De’Mar says: “Fast fashion companies may use subcontractors who employ even lower-paid workers and may not be held accountable for the labour practices.

“Additionally, the fast pace of production and the pressure to keep costs low can lead to poor working conditions such as long hours and lack of safety measures.

“The fast-paced fashion industry perpetuates a culture of consumerism, encouraging people to buy new clothes constantly rather than valuing and taking care of the clothing they already own.

“This mindset can contribute to feelings of materialism and dissatisfaction and can also lead to overconsumption and waste.”

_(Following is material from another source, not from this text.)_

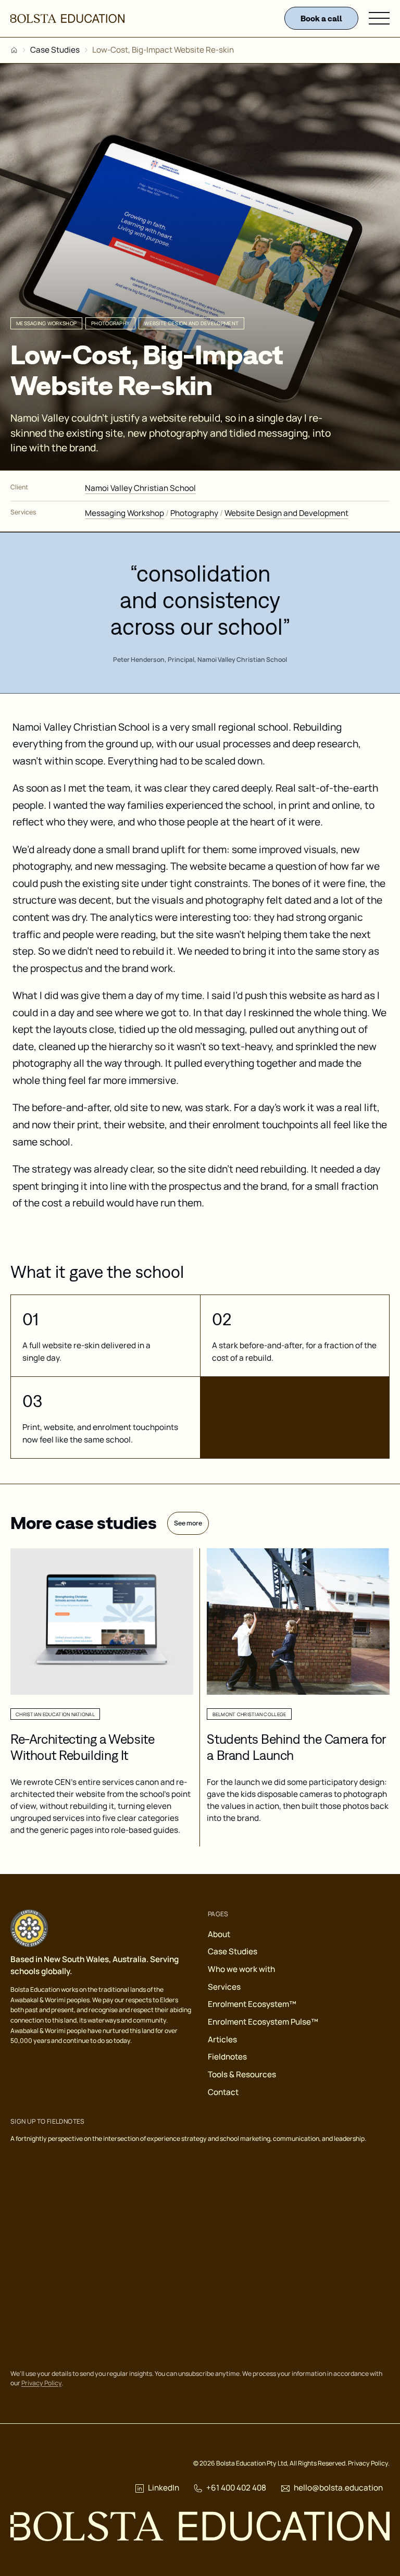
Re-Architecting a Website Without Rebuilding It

An investigation into Shein by the Department of Trade, Industry and Competition ensued earlier this year in March after allegations made by local textile union and industry federation of exploiting tax imports in order to sell clothing at low prices. However, that was not the only concern that was raised. The Chinese retailer has been accused by United Kingdom broadcaster channel 4, of poor working conditions at some of its factories and compromised environmental practices because of the high quantity of items the company manufactures.

Although there are growing concerns about the industry, a major aspect of fast fashion, especially locally, is that it is so affordable. Many South Africans don’t earn enough to buy quality or designer clothing. However, there certainly is a need for more sustainable, ethically and legally manufactured, affordable, clothing.